Extracted data entries
--- START ---

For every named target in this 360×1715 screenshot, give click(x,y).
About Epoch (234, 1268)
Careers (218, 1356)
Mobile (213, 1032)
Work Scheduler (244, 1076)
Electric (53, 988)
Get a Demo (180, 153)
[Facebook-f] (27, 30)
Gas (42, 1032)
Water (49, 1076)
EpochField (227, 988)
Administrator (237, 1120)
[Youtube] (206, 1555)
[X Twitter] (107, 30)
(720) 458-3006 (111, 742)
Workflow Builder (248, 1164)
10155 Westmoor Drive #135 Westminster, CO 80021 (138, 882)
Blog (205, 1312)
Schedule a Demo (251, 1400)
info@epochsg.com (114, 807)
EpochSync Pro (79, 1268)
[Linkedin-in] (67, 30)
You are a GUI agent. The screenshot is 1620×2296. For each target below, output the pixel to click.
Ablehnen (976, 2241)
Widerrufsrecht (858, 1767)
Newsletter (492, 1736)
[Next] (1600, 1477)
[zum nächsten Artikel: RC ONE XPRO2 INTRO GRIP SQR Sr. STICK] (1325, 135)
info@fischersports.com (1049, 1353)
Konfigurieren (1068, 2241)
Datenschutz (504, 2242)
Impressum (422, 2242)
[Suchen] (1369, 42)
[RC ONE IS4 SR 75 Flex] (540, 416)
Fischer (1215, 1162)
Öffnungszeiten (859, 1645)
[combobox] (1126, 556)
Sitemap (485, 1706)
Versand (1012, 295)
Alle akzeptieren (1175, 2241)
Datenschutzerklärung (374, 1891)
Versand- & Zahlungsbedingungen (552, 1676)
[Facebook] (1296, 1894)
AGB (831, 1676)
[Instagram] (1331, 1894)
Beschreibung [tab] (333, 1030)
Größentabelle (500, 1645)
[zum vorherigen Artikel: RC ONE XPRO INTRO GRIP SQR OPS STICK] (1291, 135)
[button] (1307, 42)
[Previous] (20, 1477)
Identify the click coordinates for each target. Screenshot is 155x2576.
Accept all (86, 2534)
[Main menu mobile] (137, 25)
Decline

--- END ---

WORK REQUEST: Output each entry exactly. Leave none out.

TASK SOLUTION:
For every named target in this 360×1715 screenshot, give click(x,y).
About Epoch (234, 1268)
Careers (218, 1356)
Mobile (213, 1032)
Work Scheduler (244, 1076)
Electric (53, 988)
Get a Demo (180, 153)
[Facebook-f] (27, 30)
Gas (42, 1032)
Water (49, 1076)
EpochField (227, 988)
Administrator (237, 1120)
[Youtube] (206, 1555)
[X Twitter] (107, 30)
(720) 458-3006 (111, 742)
Workflow Builder (248, 1164)
10155 Westmoor Drive #135 Westminster, CO 80021 (138, 882)
Blog (205, 1312)
Schedule a Demo (251, 1400)
info@epochsg.com (114, 807)
EpochSync Pro (79, 1268)
[Linkedin-in] (67, 30)
You are a GUI agent. The screenshot is 1620×2296. For each target below, output the pixel to click.
Ablehnen (976, 2241)
Widerrufsrecht (858, 1767)
Newsletter (492, 1736)
[Next] (1600, 1477)
[zum nächsten Artikel: RC ONE XPRO2 INTRO GRIP SQR Sr. STICK] (1325, 135)
info@fischersports.com (1049, 1353)
Konfigurieren (1068, 2241)
Datenschutz (504, 2242)
Impressum (422, 2242)
[Suchen] (1369, 42)
[RC ONE IS4 SR 75 Flex] (540, 416)
Fischer (1215, 1162)
Öffnungszeiten (859, 1645)
[combobox] (1126, 556)
Sitemap (485, 1706)
Versand (1012, 295)
Alle akzeptieren (1175, 2241)
Datenschutzerklärung (374, 1891)
Versand- & Zahlungsbedingungen (552, 1676)
[Facebook] (1296, 1894)
AGB (831, 1676)
[Instagram] (1331, 1894)
Beschreibung [tab] (333, 1030)
Größentabelle (500, 1645)
[zum vorherigen Artikel: RC ONE XPRO INTRO GRIP SQR OPS STICK] (1291, 135)
[button] (1307, 42)
[Previous] (20, 1477)
Identify the click coordinates for each target. Screenshot is 155x2576.
Accept all (86, 2534)
[Main menu mobile] (137, 25)
Decline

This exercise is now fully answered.